Evolution… ou pas ?

Personne ne songerait de continuer à vêtir un enfant qui grandit et qui change, avec des habits de taille identique. De la même façon la société change et évolue, il convient donc de faire évoluer les principes qui la régissent pour les adapter aux nouveaux concepts. Les changements proviennent essentiellement de l’évolution des techniques et aussi de la jeunesse qui s’empare plus facilement de ces techniques que les adultes, qui ont le plus souvent du mal à les assimiler. C’est ici que l’on peut juger de la capacité ou non d’une nation à évoluer ou bien de rester empêtrée dans des traditions sclérosantes qui lui interdisent toute espèce de progrès. C’est bien sûr le cas des pays pauvres dont la majorité est gérée par des tribus ou des clans qui se distinguent le plus souvent par des croyances différentes. Elles les amènent à s’opposer de façon violente dans des guerres alimentées par des puissances extérieures dans le but d’accaparer les richesses le plus souvent minières ou géostratégiques. Les puissances économiques s’emploient maladroitement à faire évoluer ces populations vers une modernité trop souvent en contradiction avec des croyances et des pratiques millénaires. Lorsque les Etats-Unis auront quitté l’Irak, il est fort à parier que les tensions tribales et religieuses réapparaîtront dans un but de domination et d’hégémonie. De même l’Afghanistan préfèrera la brutalité des talibans à celle des occupants même si ces derniers prétendent les défendre de pratiques barbares. 

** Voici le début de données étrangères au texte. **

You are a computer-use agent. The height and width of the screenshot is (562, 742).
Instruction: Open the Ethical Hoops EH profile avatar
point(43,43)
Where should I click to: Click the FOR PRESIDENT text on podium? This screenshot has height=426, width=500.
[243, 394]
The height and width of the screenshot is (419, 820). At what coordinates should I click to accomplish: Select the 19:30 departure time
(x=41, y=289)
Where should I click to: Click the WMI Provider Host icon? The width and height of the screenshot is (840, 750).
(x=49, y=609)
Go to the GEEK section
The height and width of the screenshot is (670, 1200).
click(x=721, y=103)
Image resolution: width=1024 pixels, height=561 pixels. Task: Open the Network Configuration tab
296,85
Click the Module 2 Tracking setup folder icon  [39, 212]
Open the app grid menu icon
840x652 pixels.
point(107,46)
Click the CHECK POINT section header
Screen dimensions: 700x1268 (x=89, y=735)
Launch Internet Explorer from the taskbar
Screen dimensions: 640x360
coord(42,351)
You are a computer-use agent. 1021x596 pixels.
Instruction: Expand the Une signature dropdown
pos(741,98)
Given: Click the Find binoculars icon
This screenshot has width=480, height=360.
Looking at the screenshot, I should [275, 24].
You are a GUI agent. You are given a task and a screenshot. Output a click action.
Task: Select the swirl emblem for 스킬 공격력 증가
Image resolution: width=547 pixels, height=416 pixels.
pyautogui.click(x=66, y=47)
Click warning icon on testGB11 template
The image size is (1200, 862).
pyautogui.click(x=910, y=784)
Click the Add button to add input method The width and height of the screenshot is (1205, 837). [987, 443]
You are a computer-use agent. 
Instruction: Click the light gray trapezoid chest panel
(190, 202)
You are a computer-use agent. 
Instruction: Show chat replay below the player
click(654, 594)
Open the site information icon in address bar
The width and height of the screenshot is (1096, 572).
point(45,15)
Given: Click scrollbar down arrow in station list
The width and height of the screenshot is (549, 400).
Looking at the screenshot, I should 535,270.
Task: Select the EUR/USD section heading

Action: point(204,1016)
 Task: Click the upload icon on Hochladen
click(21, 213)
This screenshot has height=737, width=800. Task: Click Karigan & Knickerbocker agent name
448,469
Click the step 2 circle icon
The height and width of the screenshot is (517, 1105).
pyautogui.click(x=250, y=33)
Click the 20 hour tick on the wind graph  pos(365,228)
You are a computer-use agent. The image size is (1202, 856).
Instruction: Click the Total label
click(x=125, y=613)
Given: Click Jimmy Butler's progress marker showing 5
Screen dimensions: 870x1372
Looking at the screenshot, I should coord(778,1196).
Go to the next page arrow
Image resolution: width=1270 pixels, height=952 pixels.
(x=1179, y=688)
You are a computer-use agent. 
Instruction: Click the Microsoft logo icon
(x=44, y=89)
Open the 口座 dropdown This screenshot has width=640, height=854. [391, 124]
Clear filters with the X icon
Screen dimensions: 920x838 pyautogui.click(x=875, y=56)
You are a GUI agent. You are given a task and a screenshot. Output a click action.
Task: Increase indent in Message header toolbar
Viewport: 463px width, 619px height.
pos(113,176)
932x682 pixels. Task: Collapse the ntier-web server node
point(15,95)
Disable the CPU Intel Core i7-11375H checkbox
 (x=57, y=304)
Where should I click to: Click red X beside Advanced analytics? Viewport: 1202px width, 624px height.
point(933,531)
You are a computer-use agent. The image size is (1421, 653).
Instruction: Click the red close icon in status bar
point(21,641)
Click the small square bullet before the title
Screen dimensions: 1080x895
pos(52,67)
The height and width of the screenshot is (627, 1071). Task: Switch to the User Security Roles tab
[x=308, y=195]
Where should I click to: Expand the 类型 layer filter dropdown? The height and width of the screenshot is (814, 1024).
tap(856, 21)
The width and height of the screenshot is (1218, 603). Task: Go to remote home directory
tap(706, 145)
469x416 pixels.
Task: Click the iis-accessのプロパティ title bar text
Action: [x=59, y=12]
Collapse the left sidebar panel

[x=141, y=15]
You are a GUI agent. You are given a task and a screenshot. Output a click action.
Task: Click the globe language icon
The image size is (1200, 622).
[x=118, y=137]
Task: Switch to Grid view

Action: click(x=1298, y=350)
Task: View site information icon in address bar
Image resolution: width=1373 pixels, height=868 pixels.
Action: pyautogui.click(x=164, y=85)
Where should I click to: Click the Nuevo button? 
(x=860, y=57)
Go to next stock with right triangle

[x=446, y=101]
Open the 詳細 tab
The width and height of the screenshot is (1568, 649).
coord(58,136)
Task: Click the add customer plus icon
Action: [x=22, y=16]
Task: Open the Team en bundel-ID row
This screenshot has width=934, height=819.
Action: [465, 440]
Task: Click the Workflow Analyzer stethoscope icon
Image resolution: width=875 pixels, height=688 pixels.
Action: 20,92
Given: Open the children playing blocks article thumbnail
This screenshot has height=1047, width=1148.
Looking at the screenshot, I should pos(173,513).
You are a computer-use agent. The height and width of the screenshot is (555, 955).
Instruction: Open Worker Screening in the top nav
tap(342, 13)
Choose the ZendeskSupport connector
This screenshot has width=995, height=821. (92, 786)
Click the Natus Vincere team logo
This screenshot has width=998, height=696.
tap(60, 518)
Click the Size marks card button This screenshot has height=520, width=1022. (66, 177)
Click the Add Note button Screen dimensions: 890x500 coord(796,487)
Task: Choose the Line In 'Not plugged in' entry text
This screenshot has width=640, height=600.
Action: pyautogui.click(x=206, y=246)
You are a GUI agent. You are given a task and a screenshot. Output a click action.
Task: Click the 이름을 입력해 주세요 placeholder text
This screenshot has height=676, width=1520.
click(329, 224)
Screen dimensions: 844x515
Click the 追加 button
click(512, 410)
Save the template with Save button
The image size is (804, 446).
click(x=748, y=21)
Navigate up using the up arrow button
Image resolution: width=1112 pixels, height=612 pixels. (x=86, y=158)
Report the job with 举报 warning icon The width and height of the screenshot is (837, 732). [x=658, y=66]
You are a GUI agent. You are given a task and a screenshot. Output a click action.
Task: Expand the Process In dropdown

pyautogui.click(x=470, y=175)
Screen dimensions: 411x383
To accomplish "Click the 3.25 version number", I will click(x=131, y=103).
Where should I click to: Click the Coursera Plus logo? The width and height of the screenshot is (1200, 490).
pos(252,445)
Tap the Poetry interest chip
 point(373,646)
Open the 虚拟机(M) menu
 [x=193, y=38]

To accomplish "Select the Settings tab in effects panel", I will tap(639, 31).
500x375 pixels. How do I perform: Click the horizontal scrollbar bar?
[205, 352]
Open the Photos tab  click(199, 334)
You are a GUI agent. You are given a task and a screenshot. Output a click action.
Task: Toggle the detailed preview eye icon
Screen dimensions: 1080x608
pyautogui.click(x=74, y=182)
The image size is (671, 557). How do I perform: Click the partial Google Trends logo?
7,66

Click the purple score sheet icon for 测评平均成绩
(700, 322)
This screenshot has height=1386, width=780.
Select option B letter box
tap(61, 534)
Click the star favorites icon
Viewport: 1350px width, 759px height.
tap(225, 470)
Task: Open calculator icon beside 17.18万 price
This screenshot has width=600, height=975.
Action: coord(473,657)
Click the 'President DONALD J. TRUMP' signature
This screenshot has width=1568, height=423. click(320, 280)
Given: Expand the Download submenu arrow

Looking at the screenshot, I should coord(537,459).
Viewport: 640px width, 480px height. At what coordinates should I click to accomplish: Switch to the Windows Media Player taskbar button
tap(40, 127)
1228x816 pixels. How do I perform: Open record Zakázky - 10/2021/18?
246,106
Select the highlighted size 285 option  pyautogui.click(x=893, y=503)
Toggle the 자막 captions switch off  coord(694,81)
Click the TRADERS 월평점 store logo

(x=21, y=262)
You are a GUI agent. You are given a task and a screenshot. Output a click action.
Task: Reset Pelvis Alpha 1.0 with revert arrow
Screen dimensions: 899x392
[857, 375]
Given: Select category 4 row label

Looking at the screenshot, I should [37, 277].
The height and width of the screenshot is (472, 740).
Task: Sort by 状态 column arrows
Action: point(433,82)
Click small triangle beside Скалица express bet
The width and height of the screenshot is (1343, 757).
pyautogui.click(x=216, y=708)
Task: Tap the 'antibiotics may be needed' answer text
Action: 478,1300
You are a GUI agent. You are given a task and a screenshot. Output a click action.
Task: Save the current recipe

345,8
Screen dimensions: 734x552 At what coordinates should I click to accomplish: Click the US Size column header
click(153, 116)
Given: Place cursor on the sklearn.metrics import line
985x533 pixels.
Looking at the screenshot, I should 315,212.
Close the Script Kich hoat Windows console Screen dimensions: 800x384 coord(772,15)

Renforcer notre génie créateur

Mais les pays industrialisés n’échappent pas non plus à cette réticence à voir évoluer les choses, et pourtant à trop rester immobiles, ils risquent d’en payer le prix fort. A trop se convaincre d’être le plus fort et le meilleur, on ne se rend pas compte de ce qui se passe autour de nous et des évolutions qui peu à peu nous isolent et nous disqualifient. Les économies jeunes, la Chine, l’Inde, le Brésil et d’autres encore désormais convaincues que leur avenir passe par de profonds changements, sont dans un mouvement ascendant qui lentement nous laisse de côté, accapare peu à peu nos industries et notre savoir-faire. Pour nous rassurer, on fait semblant de croire qu’une fois atteint notre niveau de vie, leurs revendications sociales rendront nos productions de nouveau compétitives. Oui, mais combien de commerces et d’industries d’ici là auront disparu pour nous rendre définitivement économiquement asservis ? Alors notre seule et unique chance est de conserver le peu d’avance qui nous reste et qui réside dans notre génie créateur. Arrêter par des lois stupides de rogner les ailes des grands savants comme celles du professeur Luc Montagnier atteint par la limite d’âge et contraint à l’exil pour continuer à travailler. Tout miser sur un système d’éducation d’excellence et non plus par un nivellement par le bas préjudiciable aux esprits les plus brillants. Cesser cette politique de l’éducation qui consiste à changer de programmes comme de ministres et ainsi bouleverser constamment la pédagogie des enseignants. Notre patrimoine est magnifique, le protéger est un devoir mais l’enrichir est une nécessité.